Surmontant l’émotion, devant 23.800 fans qui n’avaient d’yeux que pour elle, malgré le spectre d’une ultime défaite probablement synonyme de retraite, Serena Williams a réussi ses débuts à l’US Open lundi, prolongeant le plaisir jusqu’au bout d’une cérémonie en forme d’hommage finalement prématuré.

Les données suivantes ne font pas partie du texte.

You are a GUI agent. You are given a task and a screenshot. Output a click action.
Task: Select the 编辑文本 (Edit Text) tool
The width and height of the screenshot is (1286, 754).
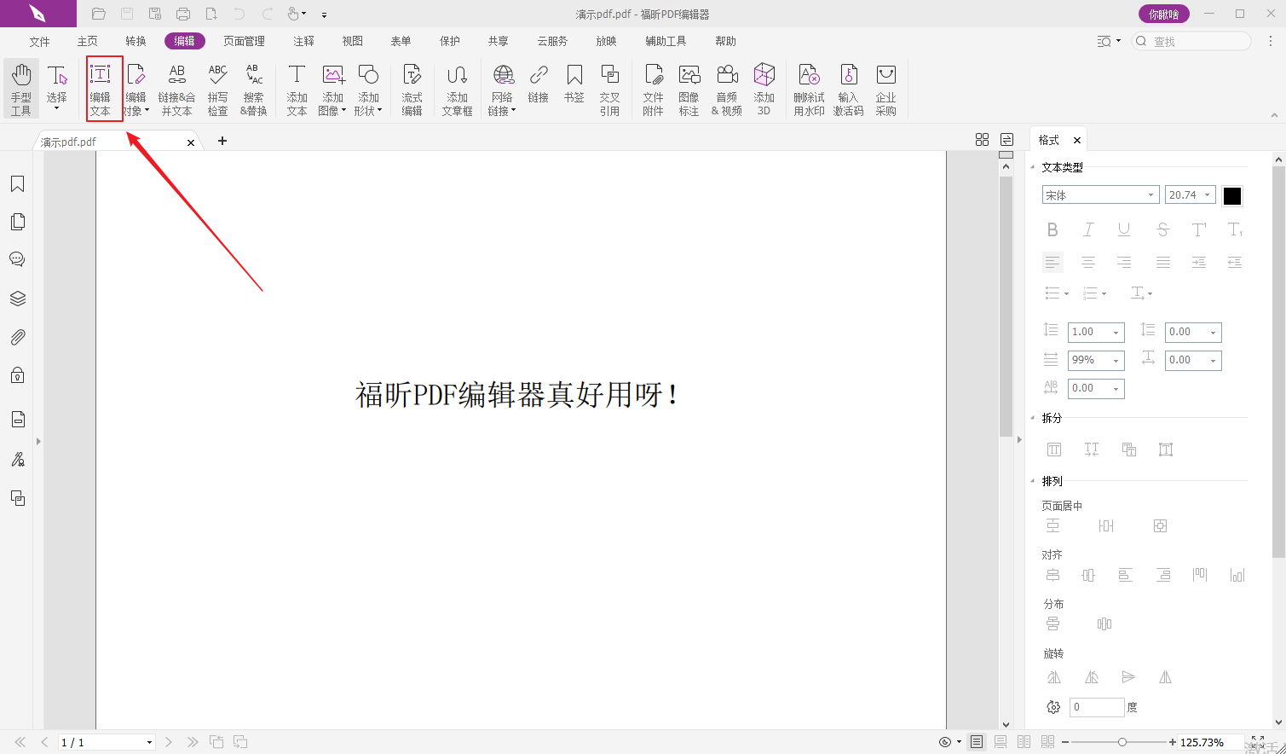pos(101,88)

Les adieux sont plus beaux quand ils n’en sont pas encore. Portée par des « G.O.A.T » (« Greatest of all time », « la plus grande de tous les temps ») scandés des tribunes du court Arthur-Ashe, théâtre de quelques-unes de ses plus grandes victoires –dont six sacres à Flushing Meadows– l’Américaine de 40 ans a fini par briller de plus belle, pour battre la Monténégrine Danka Kovinic (6-3, 6-3).
Elle scintillait même dans l’étuve new-yorkaise.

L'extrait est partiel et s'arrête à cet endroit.